It's often the case that I want to use regex to pull parts of strings in a chr column into their own columns. It's similar to separate
but more general. I can get it to work but I find it awkward and I wonder if there's a better way?
df <- tribble(
~filename,
"2008_some_name_author1.xlsx",
"2008_some_name_author2.xlsx",
"2008_some_name_author3.xlsx"
)
pattern <- "(\\d+).*_([^_]*).xlsx"
df %>%
pull(filename) %>%
str_match(pattern)
df %>%
# this is ugly: mutate(author = filename %>% str_match(pattern)[,2])
mutate(year = filename %>% str_match(pattern) %>% as.tibble %>% pull(2),
author = filename %>% str_match(pattern) %>% as.tibble %>% pull(3))
# really want something like:
# regex_separate(filename, into = c("year", "author"), pattern)
I've looked over the str_match documentation fairly closely but I haven't seen a usage example like this one.

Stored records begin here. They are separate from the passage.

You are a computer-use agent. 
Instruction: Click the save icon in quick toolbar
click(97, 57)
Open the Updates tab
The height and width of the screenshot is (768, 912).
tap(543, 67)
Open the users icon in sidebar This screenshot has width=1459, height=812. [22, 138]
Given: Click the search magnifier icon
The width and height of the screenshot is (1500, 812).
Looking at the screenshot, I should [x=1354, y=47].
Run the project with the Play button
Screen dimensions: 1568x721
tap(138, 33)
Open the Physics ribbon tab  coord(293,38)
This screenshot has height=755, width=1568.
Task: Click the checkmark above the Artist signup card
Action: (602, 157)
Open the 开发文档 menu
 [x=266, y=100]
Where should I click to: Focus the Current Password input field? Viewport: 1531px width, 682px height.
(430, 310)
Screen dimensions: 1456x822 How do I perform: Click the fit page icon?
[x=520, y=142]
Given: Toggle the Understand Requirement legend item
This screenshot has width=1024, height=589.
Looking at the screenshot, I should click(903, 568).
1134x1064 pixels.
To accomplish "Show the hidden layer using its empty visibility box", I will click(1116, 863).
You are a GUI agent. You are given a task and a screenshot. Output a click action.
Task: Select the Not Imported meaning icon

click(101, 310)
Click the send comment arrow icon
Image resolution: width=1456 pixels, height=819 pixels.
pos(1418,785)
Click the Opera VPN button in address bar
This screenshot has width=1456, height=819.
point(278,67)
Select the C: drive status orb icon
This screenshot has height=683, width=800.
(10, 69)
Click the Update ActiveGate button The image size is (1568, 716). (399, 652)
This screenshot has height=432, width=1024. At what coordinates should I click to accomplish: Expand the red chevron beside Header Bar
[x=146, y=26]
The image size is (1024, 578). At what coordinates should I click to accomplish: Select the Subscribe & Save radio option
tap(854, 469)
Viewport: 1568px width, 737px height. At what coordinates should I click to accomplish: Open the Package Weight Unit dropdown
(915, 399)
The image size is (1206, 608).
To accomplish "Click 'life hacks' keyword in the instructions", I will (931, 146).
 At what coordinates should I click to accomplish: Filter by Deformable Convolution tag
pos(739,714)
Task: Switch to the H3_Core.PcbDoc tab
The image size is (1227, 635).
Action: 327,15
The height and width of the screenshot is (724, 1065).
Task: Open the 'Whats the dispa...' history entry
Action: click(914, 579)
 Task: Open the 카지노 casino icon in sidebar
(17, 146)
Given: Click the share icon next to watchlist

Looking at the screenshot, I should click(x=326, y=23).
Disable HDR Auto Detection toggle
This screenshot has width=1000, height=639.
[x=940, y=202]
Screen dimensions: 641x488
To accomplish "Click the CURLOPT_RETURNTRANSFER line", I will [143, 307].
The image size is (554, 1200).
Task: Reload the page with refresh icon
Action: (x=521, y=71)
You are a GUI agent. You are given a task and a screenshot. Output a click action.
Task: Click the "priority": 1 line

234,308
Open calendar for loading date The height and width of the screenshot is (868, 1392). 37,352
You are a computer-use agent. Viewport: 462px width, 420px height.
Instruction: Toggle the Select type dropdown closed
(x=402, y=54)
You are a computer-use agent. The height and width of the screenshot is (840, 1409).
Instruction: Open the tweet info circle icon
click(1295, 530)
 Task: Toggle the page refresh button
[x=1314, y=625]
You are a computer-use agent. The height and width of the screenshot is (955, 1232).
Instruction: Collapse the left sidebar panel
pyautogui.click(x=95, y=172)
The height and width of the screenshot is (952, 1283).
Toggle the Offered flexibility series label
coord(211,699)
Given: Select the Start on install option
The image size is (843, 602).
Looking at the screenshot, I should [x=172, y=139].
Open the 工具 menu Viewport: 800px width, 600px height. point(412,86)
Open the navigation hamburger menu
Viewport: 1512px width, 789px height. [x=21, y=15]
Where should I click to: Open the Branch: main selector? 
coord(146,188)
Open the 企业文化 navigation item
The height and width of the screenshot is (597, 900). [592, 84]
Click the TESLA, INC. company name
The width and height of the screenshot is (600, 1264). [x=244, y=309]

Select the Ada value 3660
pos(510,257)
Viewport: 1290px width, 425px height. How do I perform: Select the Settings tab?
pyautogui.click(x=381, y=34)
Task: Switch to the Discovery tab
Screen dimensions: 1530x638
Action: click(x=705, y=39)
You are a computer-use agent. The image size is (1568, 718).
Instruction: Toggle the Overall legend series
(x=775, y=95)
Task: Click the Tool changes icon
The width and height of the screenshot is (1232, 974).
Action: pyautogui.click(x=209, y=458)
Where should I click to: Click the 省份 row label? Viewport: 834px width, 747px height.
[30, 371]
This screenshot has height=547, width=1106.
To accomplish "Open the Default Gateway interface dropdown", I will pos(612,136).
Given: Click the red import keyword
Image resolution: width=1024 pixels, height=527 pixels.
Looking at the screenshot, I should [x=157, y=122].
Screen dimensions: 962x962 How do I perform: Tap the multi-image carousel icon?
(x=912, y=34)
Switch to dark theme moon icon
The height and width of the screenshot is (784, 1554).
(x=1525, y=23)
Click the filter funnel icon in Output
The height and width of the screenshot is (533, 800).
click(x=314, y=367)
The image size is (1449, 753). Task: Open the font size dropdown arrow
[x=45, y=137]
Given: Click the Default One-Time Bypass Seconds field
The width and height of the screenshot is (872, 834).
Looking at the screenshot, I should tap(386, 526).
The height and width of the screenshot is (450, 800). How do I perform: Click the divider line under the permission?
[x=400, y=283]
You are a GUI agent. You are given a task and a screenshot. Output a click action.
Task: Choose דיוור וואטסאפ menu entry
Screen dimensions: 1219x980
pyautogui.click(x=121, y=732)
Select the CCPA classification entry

A couple of things:
- Why str_match and not str_extract (hey, I think of this as "extracting bits of the string"?)
- Is getting the nth column of the matrix the way to use
str_match
in this context? If so anything better than the two options above ([,2]
and%>% as.tibble %>% pull(2)
)? - Any way to do "both at once" as the above code runs the regex twice.
- Anyone think something like
separate
would be useful, using paren capturing rather than splitting? I love that separate is explicit but avoids 'magic numbers' etc. Something like:
df %>%
regex_separate(filename, into = c("year", "author"), pattern)
Or am I going about this entirely the wrong way?